Factual Errors in “Git vs Mercurial: Why Git?” -- and corrections shown by example

Fr, 01/31/2014 - 16:42 — Draketo

Update 2016: Instead of fixing the article, the Atlassian web workers removed the comments which point out the misinformation in the article. *sigh*

Summary:

In the Atlassian Blog, a Git proponent spread blatant misinformation which the Atlassian folks are leaving uncommented even though the falseness has been shown by multiple people and even in examples in the article itself.
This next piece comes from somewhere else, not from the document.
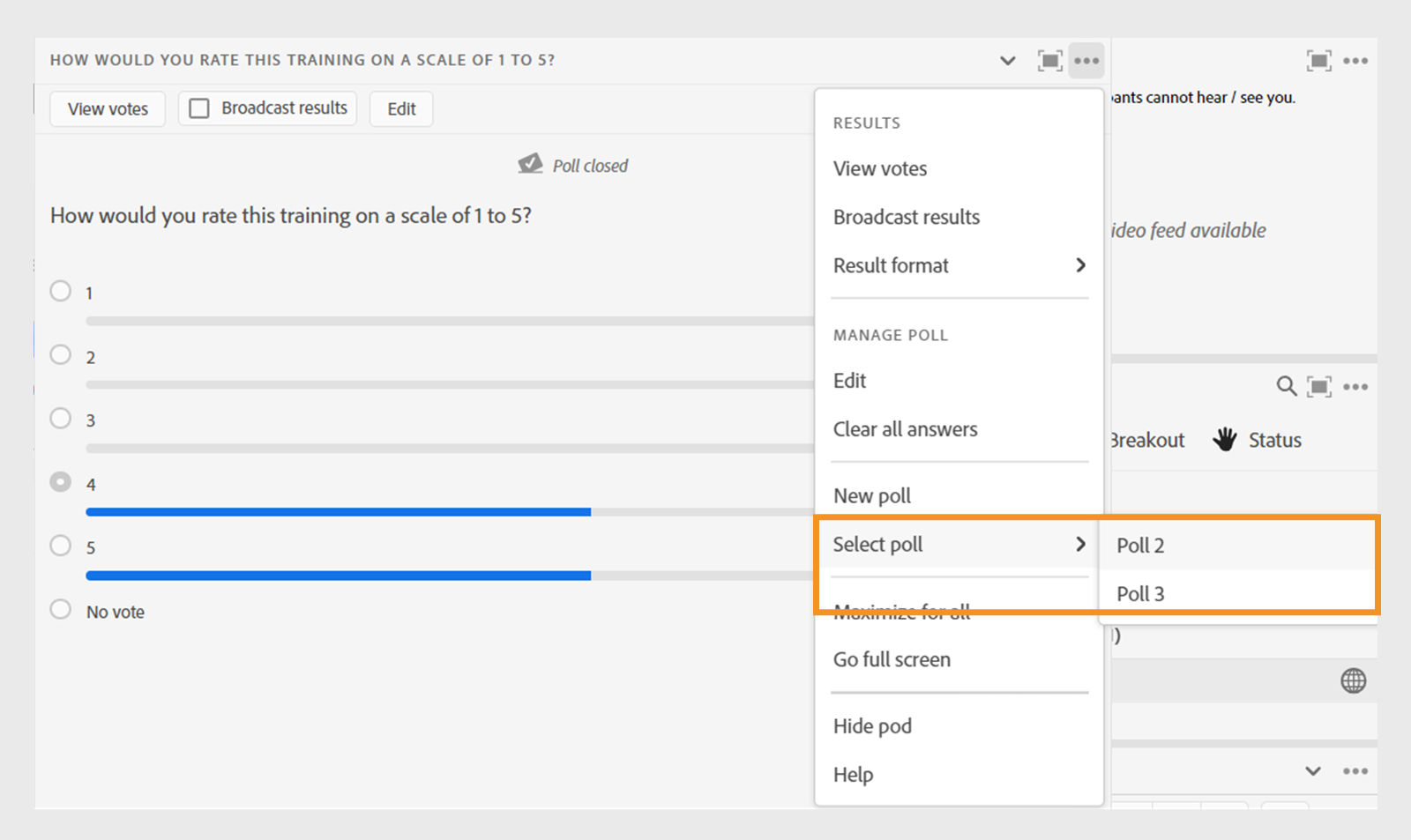Click the Edit button in poll toolbar
Viewport: 1411px width, 840px height.
(401, 109)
The claims and corrections:

Claim: Git never loses unreferenced data. Mercurial needs special handling to retrieve unreferenced data. Reality: Due to automatic garbage collection, history editing in git unpredictably loses unreferenced history while Mercurial stores permanent backups which can be retrieved with core commands.
Claim: Only git branches are namespaced. Reality: Mercurial bookmarks are namespaced with bookmark@path, when there could be confusion. This is equivalent to git’s use of path/branch, but only used where it is needed, while git forces the user to always make that distinction.
Claim: Only git can provide a staging area. Reality: Activating mercurial queues (mq) and the record extension provides a staging area like the git index — for those who want it.
Claim: Git is more powerful. Reality: Both have the same raw power (as proven by transparent access with Mercurial to Git repos via hg-git), but
its “cuddly command line” gives Mercurial an efficiency during actual usage which most people do not find in Git.
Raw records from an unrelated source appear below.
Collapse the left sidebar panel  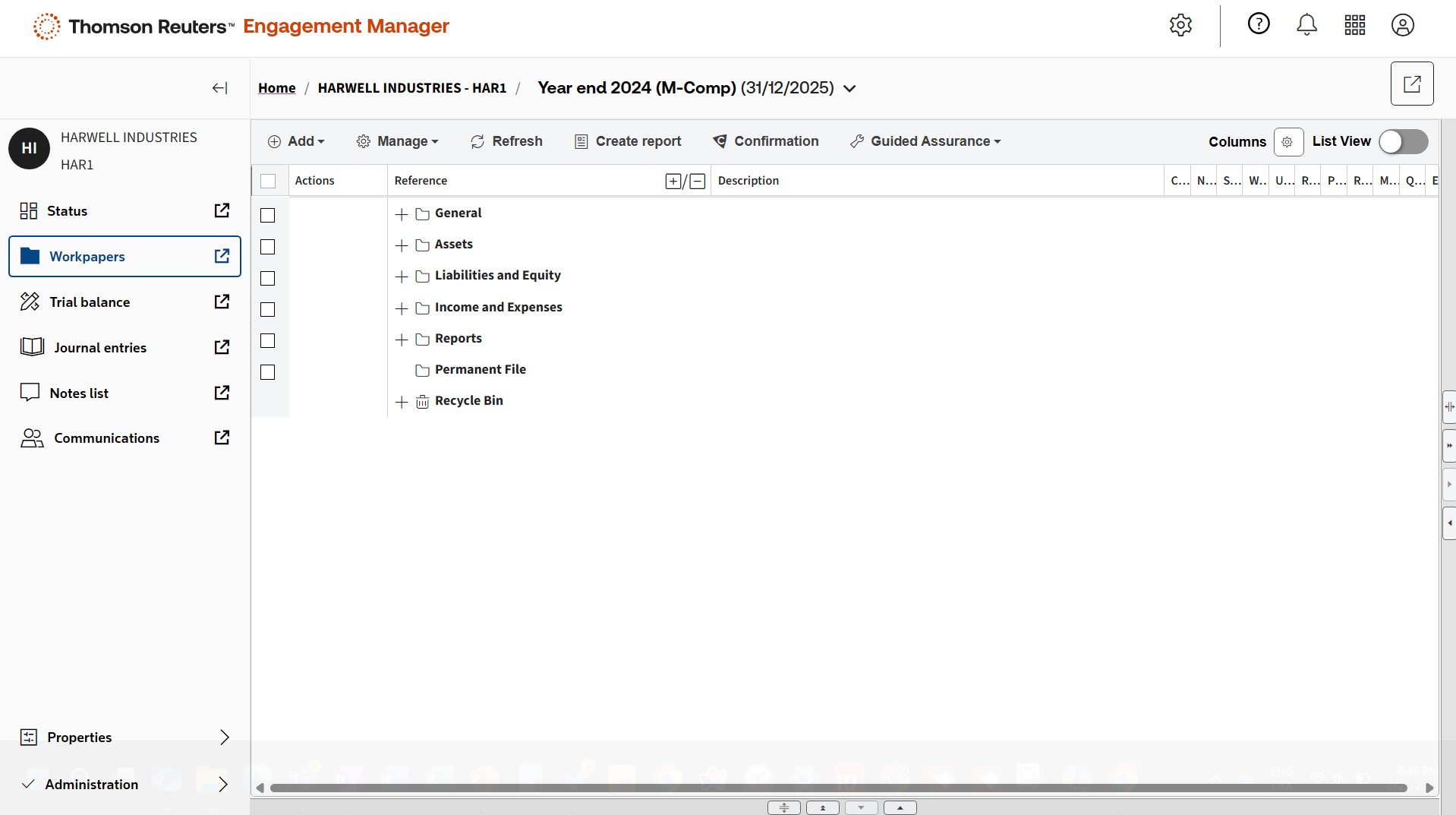coord(219,88)
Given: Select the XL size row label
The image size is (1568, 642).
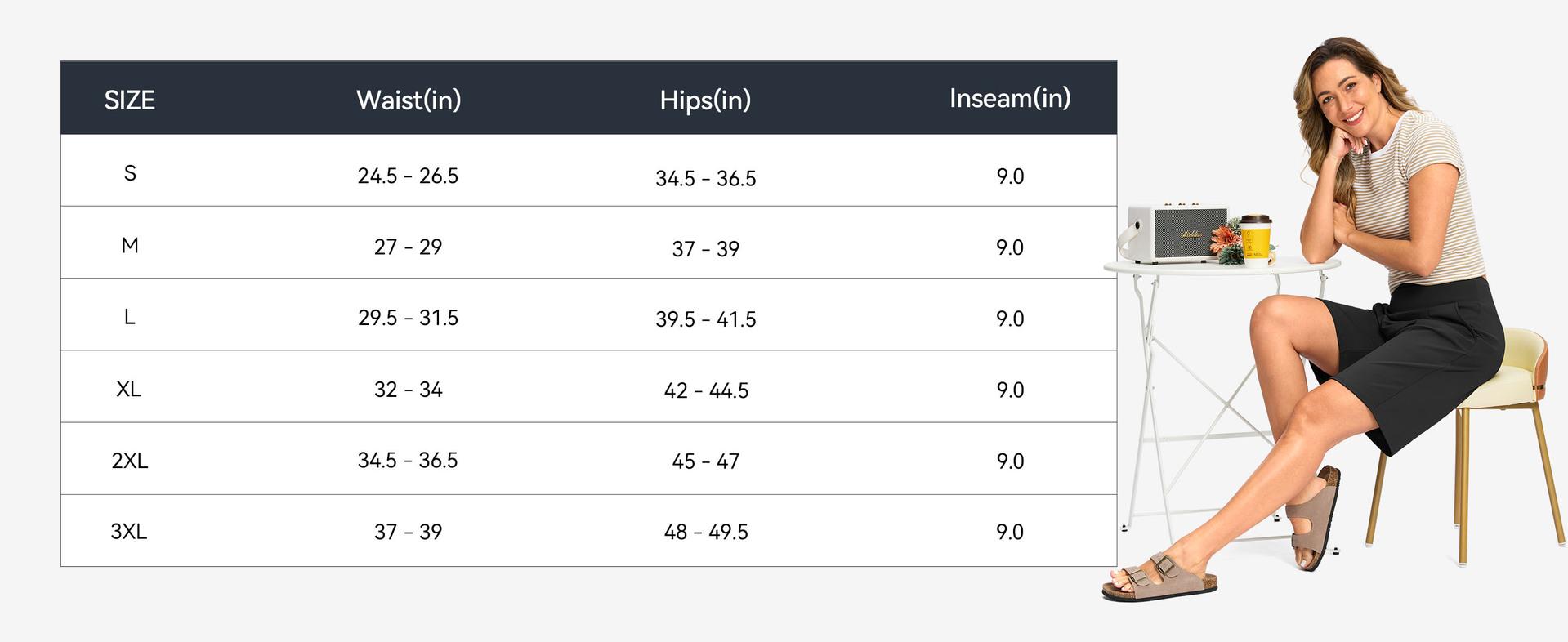Looking at the screenshot, I should point(129,389).
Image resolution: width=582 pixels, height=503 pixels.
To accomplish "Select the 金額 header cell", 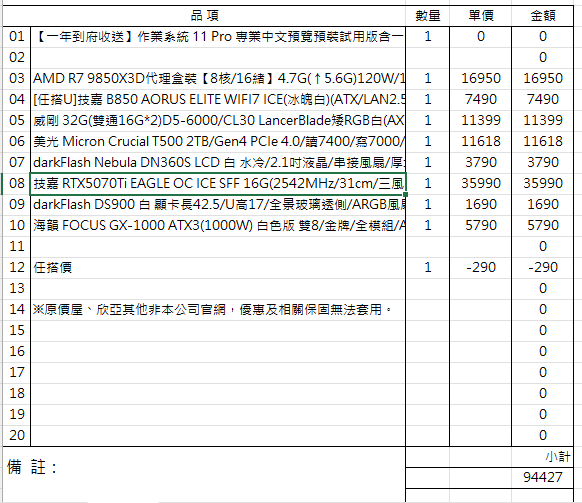I will click(x=543, y=16).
2 years ago, Atlassian developer Charles O’Farrell published the article Git vs. Mercurial: Why Git? in which he claimed to show "the winning side of Git”. This article was part of the Dev Tools series at Atlassian and written as a reply to the article Why Mercurial?. It was spiced with so much misinformation about Mercurial (statements which were factually wrong) that the comments exploded right away. But the article was never corrected. Just now I was referred to the text again, and I decided to do what I should have done 2 years ago: Write an answer which debunks the myths.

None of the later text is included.